The recent economic period, with its widespread slowdown in business activity and lower demand for resources in world markets, was not favourable for many participants of foreign trade. According to preliminary data, in 2013 Kazakhstan’s foreign trade turnover, taking into account its mutual trade with Russia and Belarus, amounted to about $108.5 billion, 1.5 percent less than in 2012. The level of exports also decreased by 4.9 percent to $69.1 billion, while imports increased by 5.1 percent.
It is noteworthy that in the last year, the share of processed products increased slightly in Kazakhstan’s total exports and reached 24.1 percent. Nevertheless, in general, the volume of processed exports decreased by 4 percent. This was explained by decline in exports of semi-finished products: from iron by 82 percent, gold by 54 percent, titanium by 48 percent, ball bearings by 42 percent, flat stock by 41 percent and unrefined copper by 34 percent. Intermediate goods, the volume of which also decreased by 7 percent to $11.1 billion, traditionally occupy a significant share in the structure of processed export goods.
Currently, about 135 WTO member countries are trade partners of Kazakhstan. However, while Kazakhstan remains outside the international trade alliance, it is difficult for domestic exporters to speak about any trade parity with their partners, because each of them has a specific “immunity,” including the right of anti-dumping investigation. For years, domestic companies have been dealing with hurdles like these in exporting ferrous and non-ferrous metals, uranium and other goods to the United States, the EU, India, Mexico, Brazil, Colombia and Venezuela. Trade advantages are always in WTO countries’ favour.

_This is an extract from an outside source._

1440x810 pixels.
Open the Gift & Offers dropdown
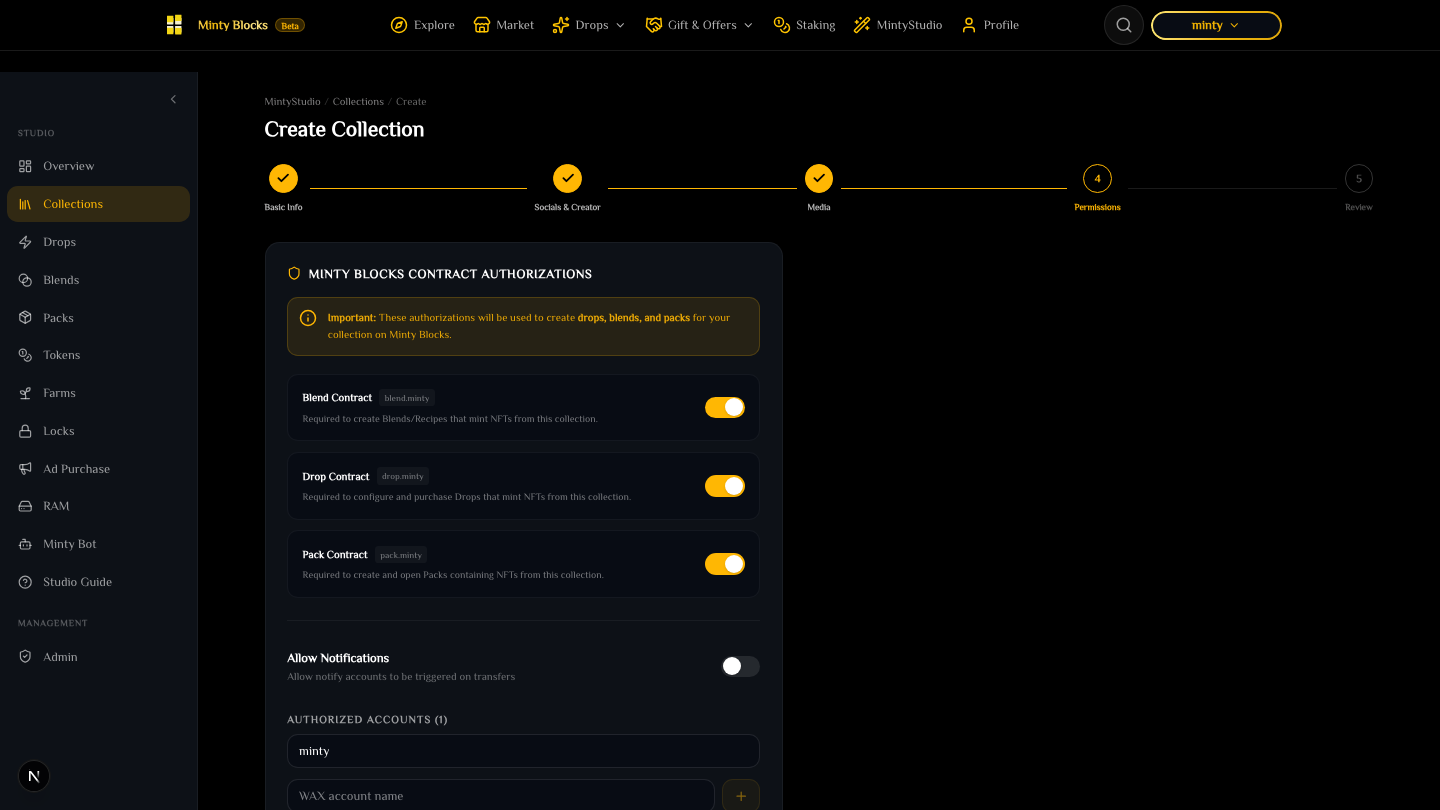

Today, 53 percent of Kazakhstan’s exports go to the EU. China accounts for 17 percent of total exports, and the countries of the Customs Union account for 8 percent. About 6 percent of commodities are exported to the rest of the world. According to experts, the geographical structure of processed exports has changed slightly. During the first nine months of 2013, processed products were supplied to 105 foreign countries. The lion’s share of processed exports, 69 percent, was also delivered to the EU, China and the countries of the Customs Union.
With structural problems in the economies of the EU, market volatility and the high cost of current export destinations, it is expedient to reorient Kazakh exports to other markets. For example, representatives of the National Chamber of Entrepreneurs speak about a strategic expediency to increase exports to China. Exporting more to China rather than the EU would get rid of many of the headaches associated with the EU market. But to promote domestic business to the Chinese market requires an appropriate strategy with principles and mechanisms to ensure growth. Reaching a consensus with China to reduce transport costs in mutual trade turnover is one of the measures that will help boost trade in this direction.

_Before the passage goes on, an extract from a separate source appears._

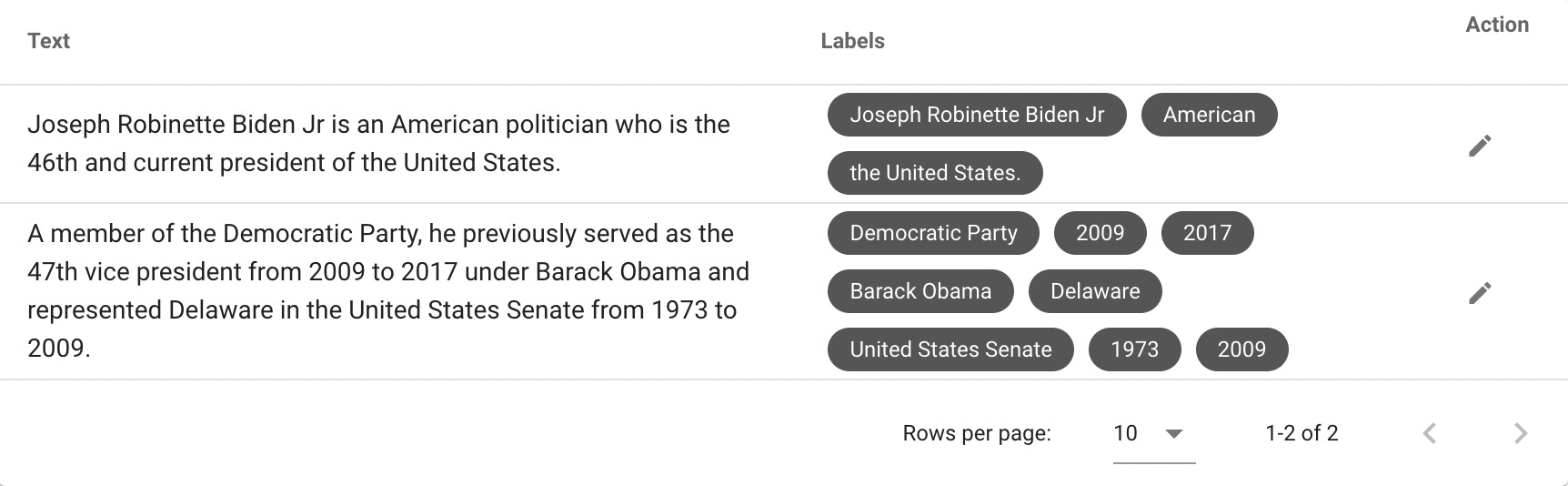1568x486 pixels.
Task: Click the Democratic Party sentence text
Action: [x=388, y=290]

In order to reduce the transport costs of Kazakh exporters and importers, the government-developed comprehensive plan envisages the reduction of coefficient charges to tariffs on guaranteed transit goods, including negotiations with China on the application of uniform tariffs for railway transportation from the Chinese port of Lianyungang. In terms of reducing bureaucratic barriers, the state agencies this time have sacrificed two documents belonging to the portfolio of foreign economic activity: forwarding accounts for transportation and terminal handling.